■ Excerpted passage

══════════

If you notice these signs in your senior feline companion, you will want to have him or her evaluated by your veterinarian. The doctor will then likely recommend at minimum blood and urine tests including thyroid function to see if the cat’s thyroid hormone level is normal and to rule out other diseases that can cause similar signs. If a cat is hyperthyroid, it is also recommended to assess kidney function and blood pressure as these can commonly be affected, especially with more advanced disease. Therefore, the earlier treatment is pursued, the less likely long-lasting damaging effects may occur on the rest of the body.
The gold standard for treatment is radioactive iodine, or radioiodine, therapy. As I mentioned earlier, iodine is used by thyroid gland tissue to produce the hormone for the body and is stored there in a much higher concentration. When hyperthyroid cats receive an injection of radioiodine, the iodine travels preferentially to the overgrown thyroid tissue, thereby selectively targeting and destroying the cells that are causing disease while sparing the rest of the body. This procedure can only be done at specialty centers with facilities that allow for isolation of the cats undergoing radioactive iodine therapy. Technically, the cats are “radioactive” for a period of time, and therefore contact with humans must be minimized to avoid radiation exposure. Although this may sound intimidating, the procedure is quite safe. Once a hyperthyroid cat is treated with radioiodine, he usually does not need further therapy, which is one of the key benefits of this procedure and why it is recommended as the best standard of care.
Of course, radioactive iodine therapy is not attainable for all patients and clients. The next best therapy is medical management with a drug called methimazole (trade name “Tapazole”). Methimazole works by inhibiting an enzyme involved with producing thyroid hormone, thereby helping to lower thyroid hormone levels in the body. The effect is reversible; so, if the drug is stopped, a hyperthyroid cat’s thyroid hormone will return to an elevated level. Therefore, drug therapy must be given indefinitely. Methimazole is given either orally or topically (oral more consistent in absorption) and a patient’s dosage may need adjustment. Therefore, initially frequent monitoring with labwork is needed to ensure normal thyroid levels and to monitor for potential adverse effects. These are rare but can include changes to red and white blood cells and liver injury. More commonly seen adverse effects (but still infrequent) include GI signs, such as decreased appetite and vomiting, or skin scratching, especially around the ears and face.

══════════

■ Record excerpts
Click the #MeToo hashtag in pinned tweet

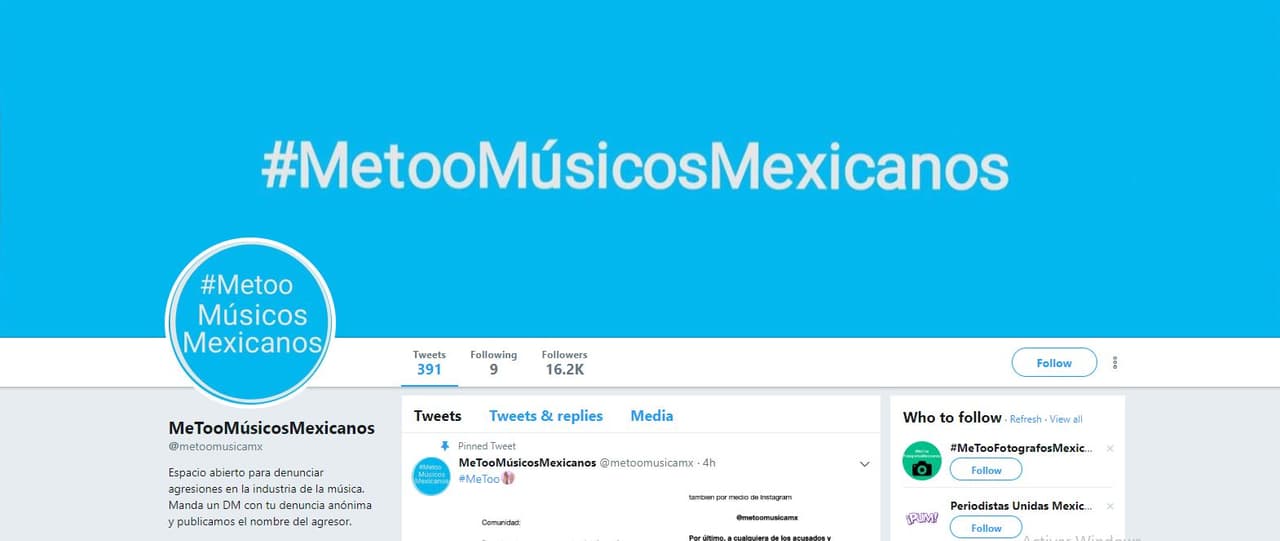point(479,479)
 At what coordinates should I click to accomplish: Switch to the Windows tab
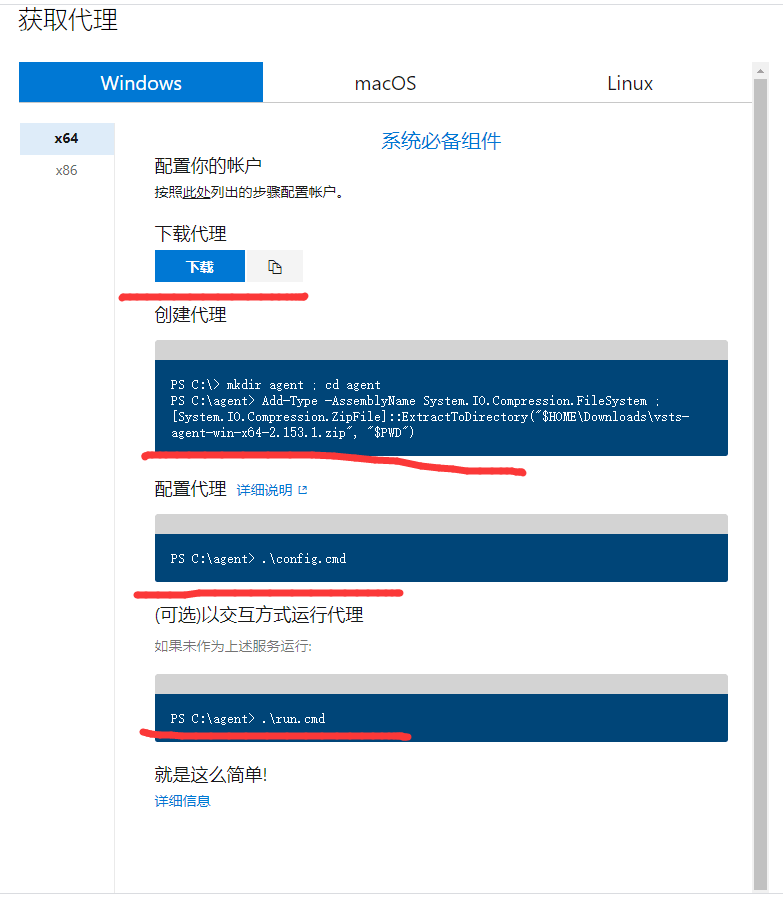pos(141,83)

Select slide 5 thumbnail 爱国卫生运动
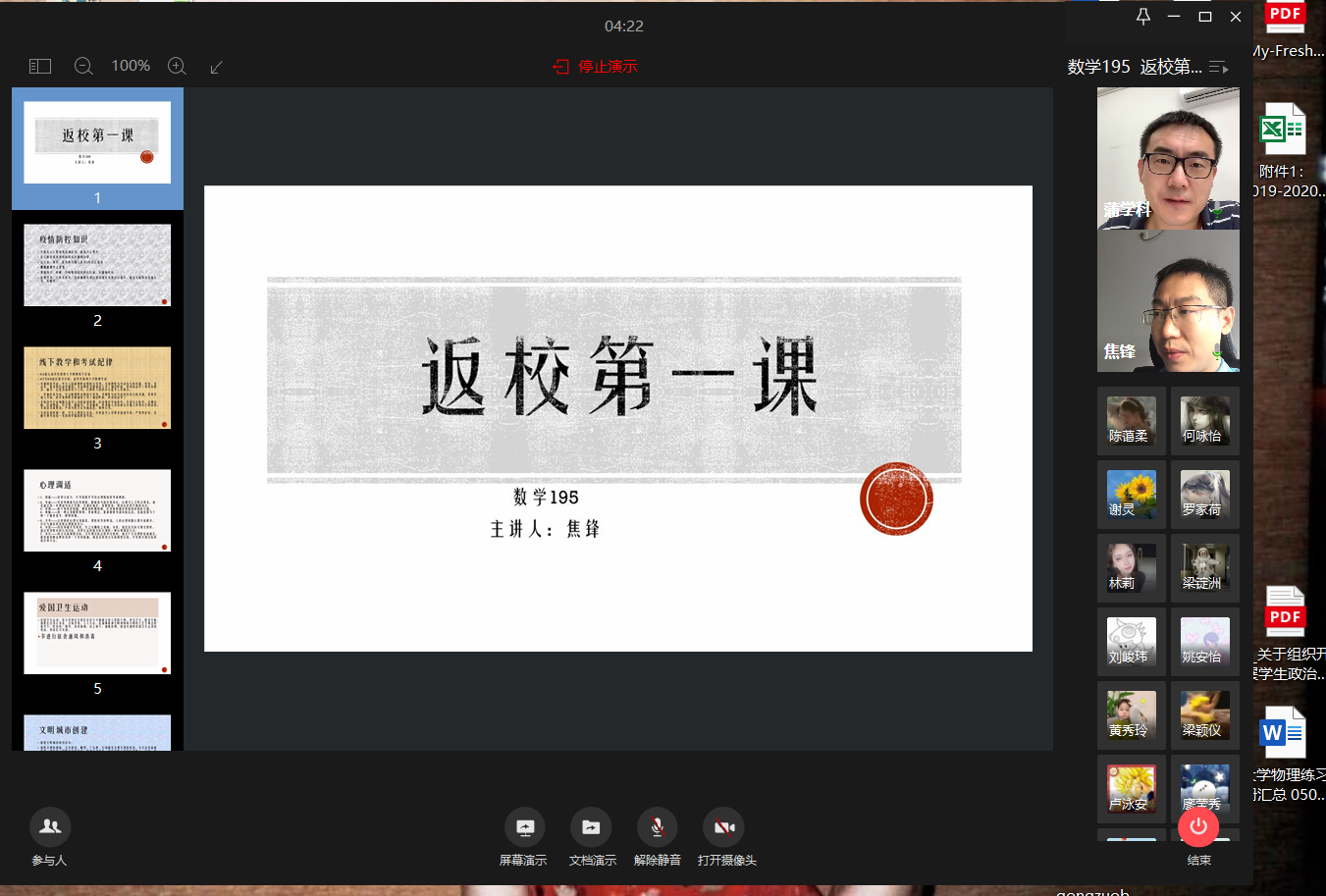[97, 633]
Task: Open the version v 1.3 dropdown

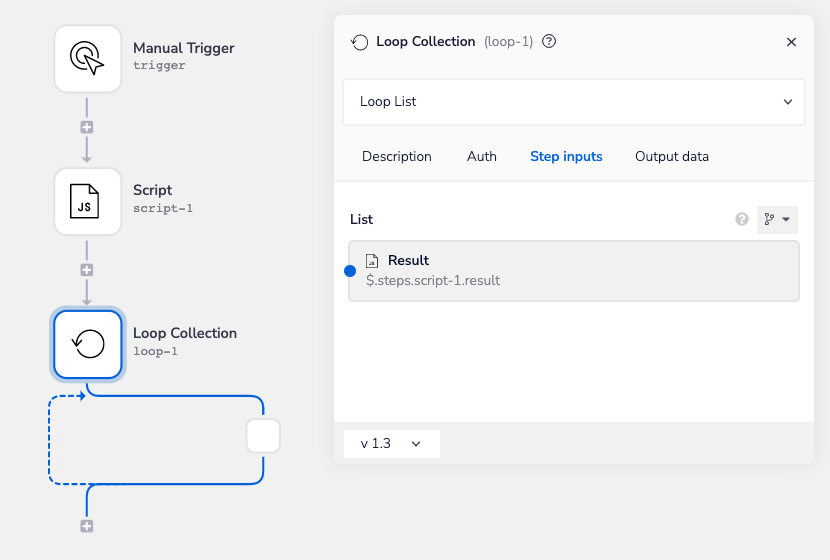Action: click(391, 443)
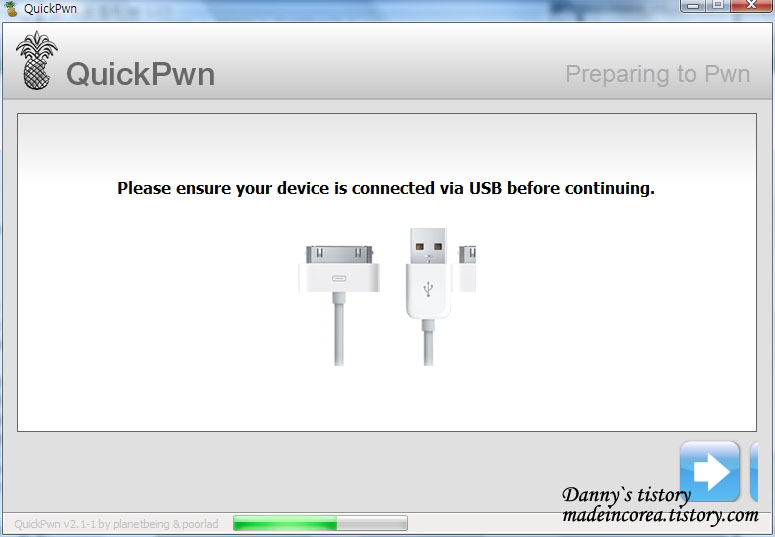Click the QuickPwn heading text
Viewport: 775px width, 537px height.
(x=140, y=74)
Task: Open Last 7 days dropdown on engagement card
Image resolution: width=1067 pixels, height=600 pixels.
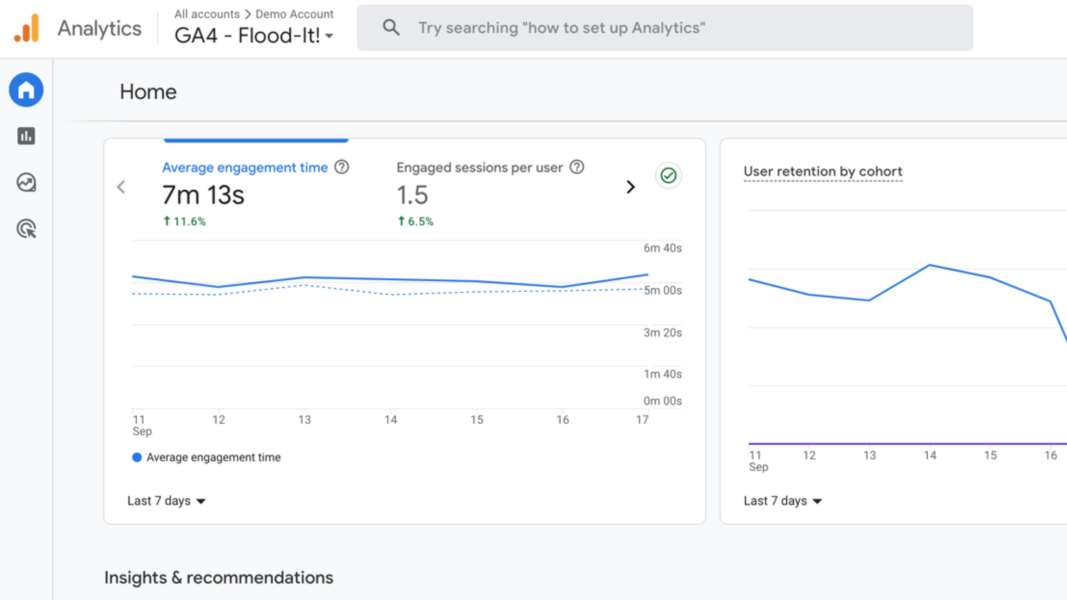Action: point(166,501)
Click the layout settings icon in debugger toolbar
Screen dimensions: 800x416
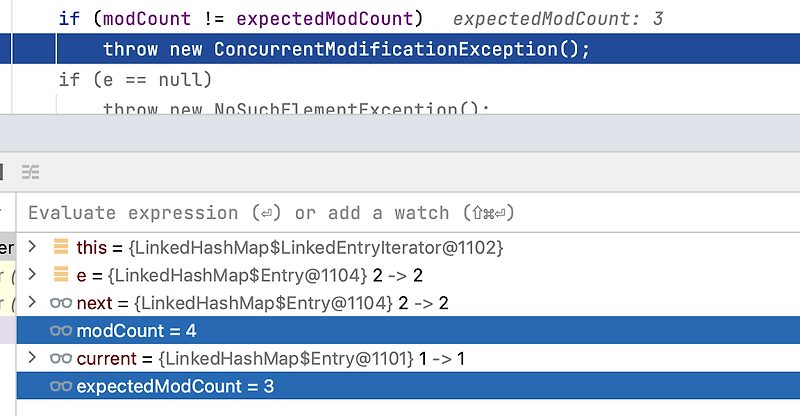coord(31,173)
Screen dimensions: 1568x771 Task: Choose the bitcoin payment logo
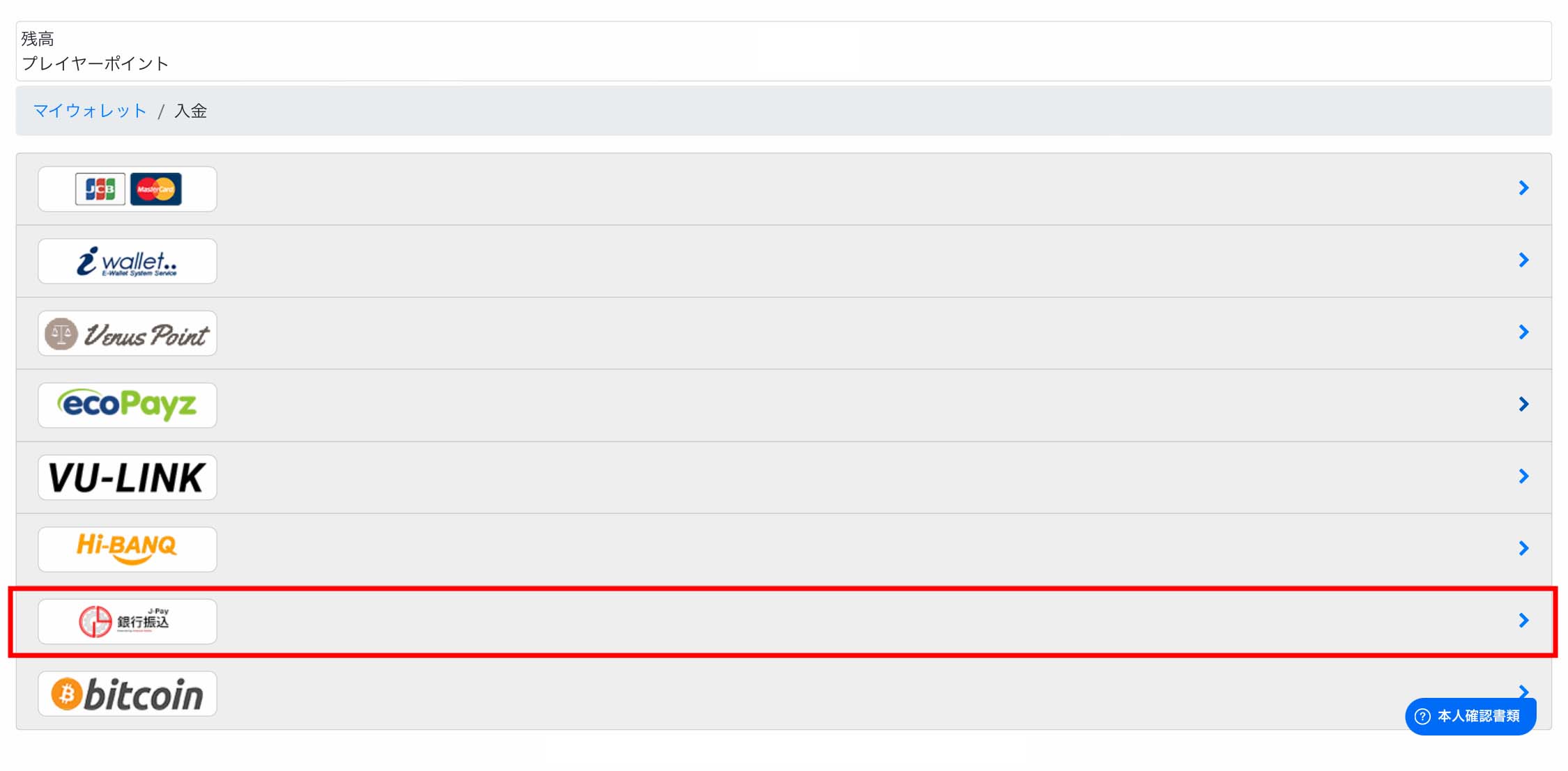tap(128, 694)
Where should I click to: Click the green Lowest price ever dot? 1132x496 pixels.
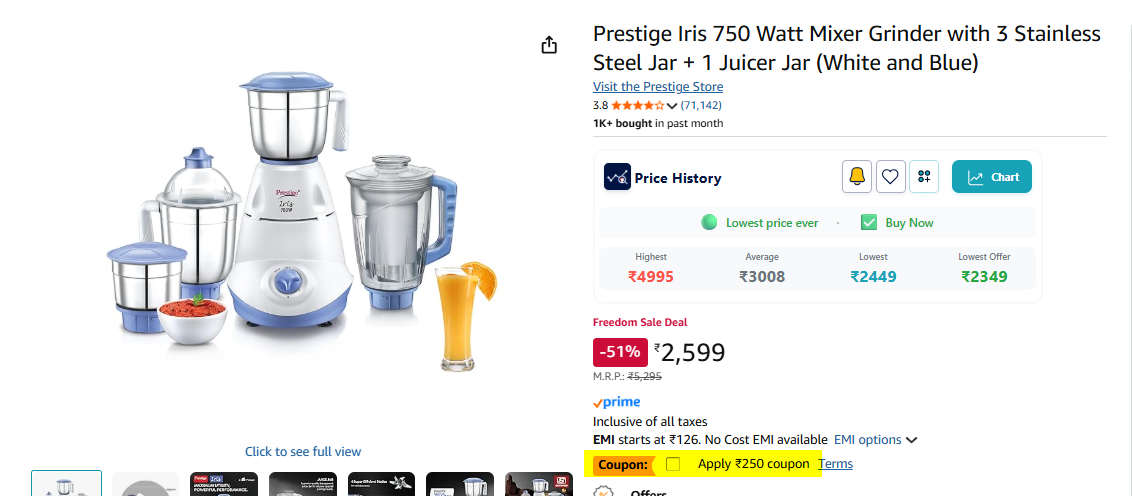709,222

══════════

■ Questions to answer
(1) Translate this sentence from the text on feline hyperthyroidism into Spanish: "The gold standard for treatment is radioactive iodine, or radioiodine, therapy."
(2) Please copy the text on feline hyperthyroidism word for word, from "If you notice" to "on the rest of the body.".
(3) According to the text on feline hyperthyroidism, why must methimazole be given indefinitely?

■ Solved tasks
(1) El tratamiento de referencia es la terapia con yodo radiactivo, o radioyodo.

(2)
If you notice these signs in your senior feline companion, you will want to have him or her evaluated by your veterinarian. The doctor will then likely recommend at minimum blood and urine tests including thyroid function to see if the cat’s thyroid hormone level is normal and to rule out other diseases that can cause similar signs. If a cat is hyperthyroid, it is also recommended to assess kidney function and blood pressure as these can commonly be affected, especially with more advanced disease. Therefore, the earlier treatment is pursued, the less likely long-lasting damaging effects may occur on the rest of the body.

(3) Methimazole's effect is reversible. If the drug is stopped, a hyperthyroid cat's thyroid hormone will return to an elevated level.